◆ Records supplied
[Start of section]
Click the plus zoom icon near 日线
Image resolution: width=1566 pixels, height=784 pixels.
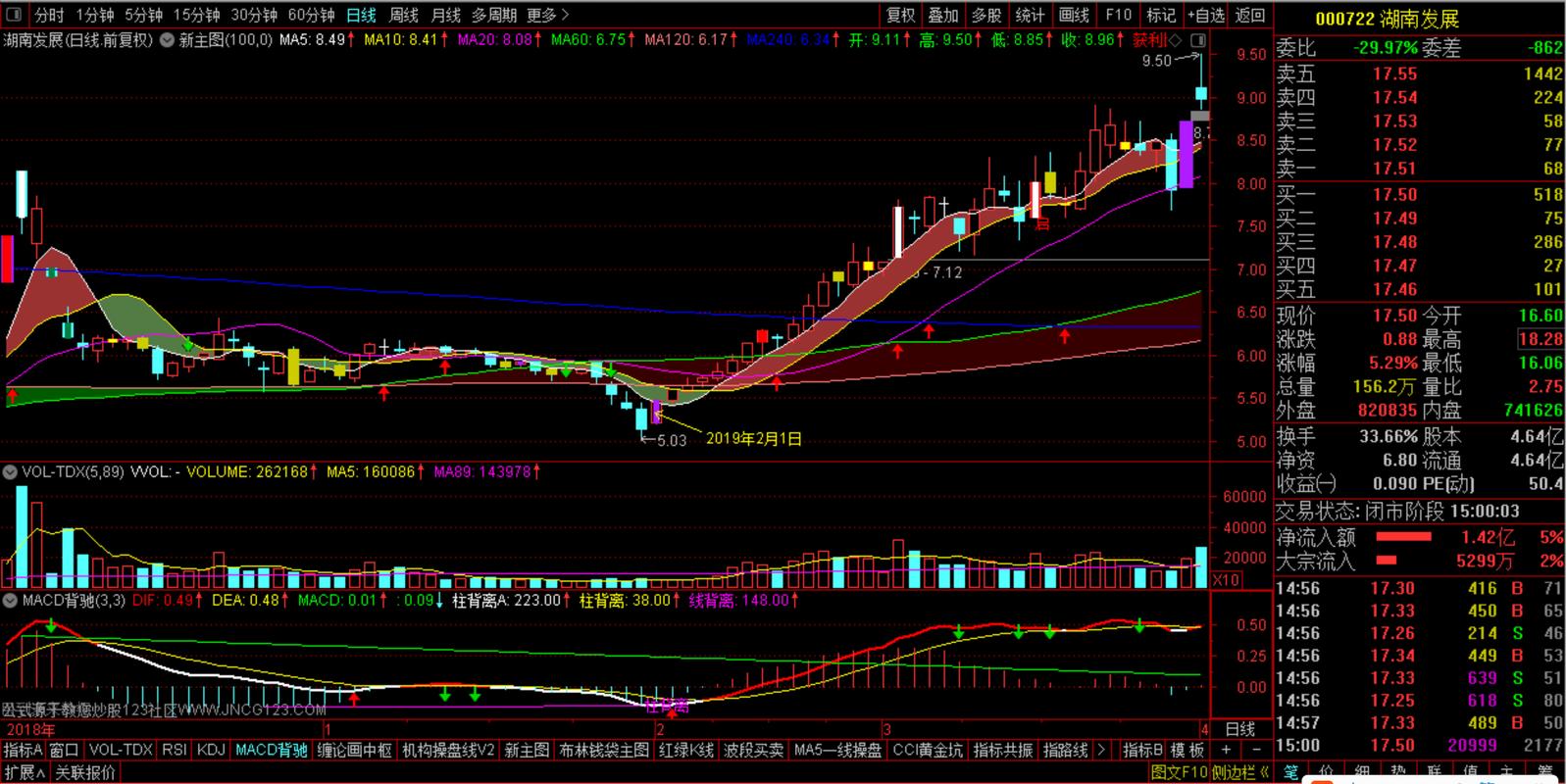click(1226, 750)
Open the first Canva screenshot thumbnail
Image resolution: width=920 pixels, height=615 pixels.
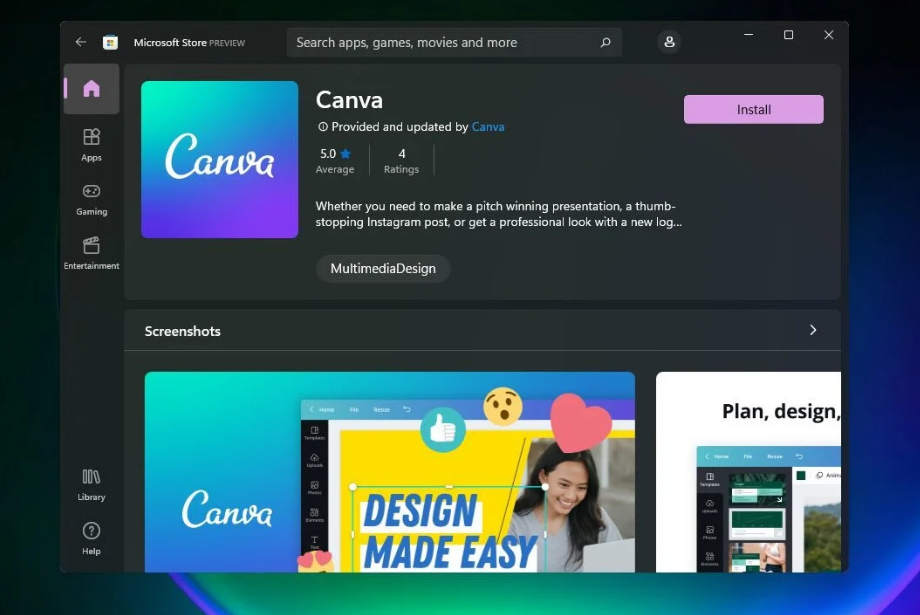[x=389, y=472]
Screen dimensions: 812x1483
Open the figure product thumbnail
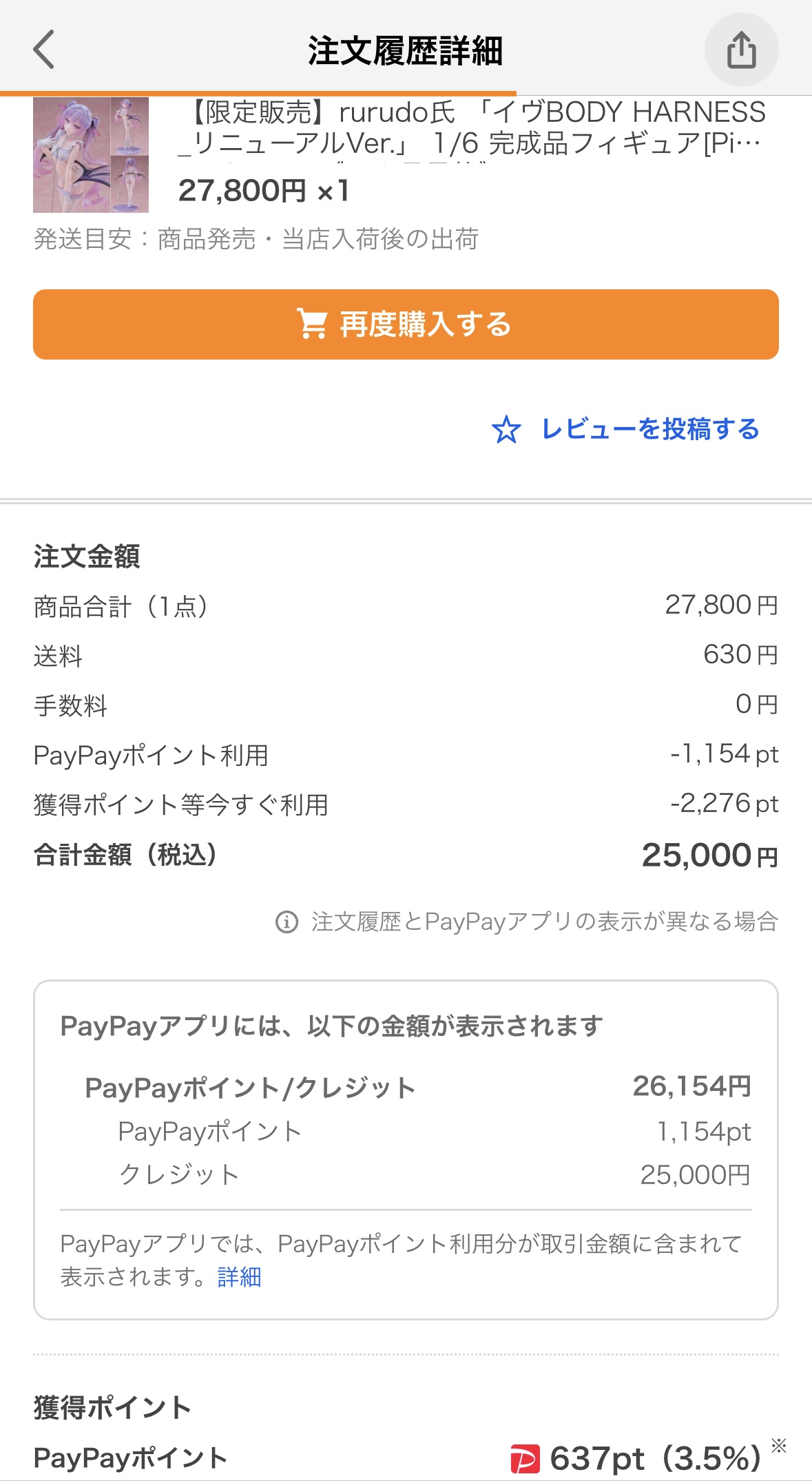coord(91,155)
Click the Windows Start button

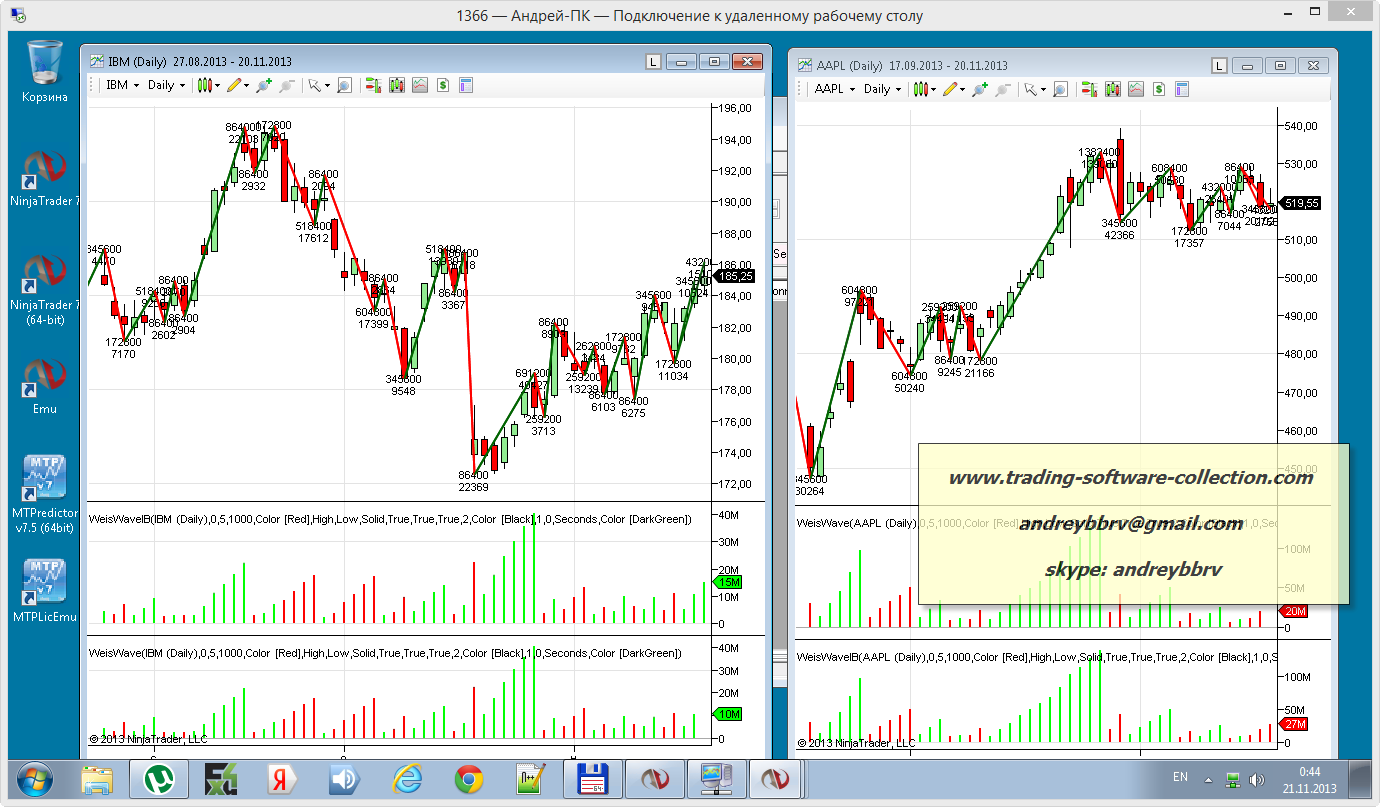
[End of section]
◆ What you are asked to do
Starting at the line that contains "Image resolution: width=1566", extract each line through the last line of the material exactly as written, and include no pictures.

◆ Response for this exercise
Image resolution: width=1566 pixels, height=784 pixels.
click(1226, 750)
Open the first Canva screenshot thumbnail
Image resolution: width=920 pixels, height=615 pixels.
[x=389, y=472]
Screen dimensions: 812x1483
Open the figure product thumbnail
coord(91,155)
Click the Windows Start button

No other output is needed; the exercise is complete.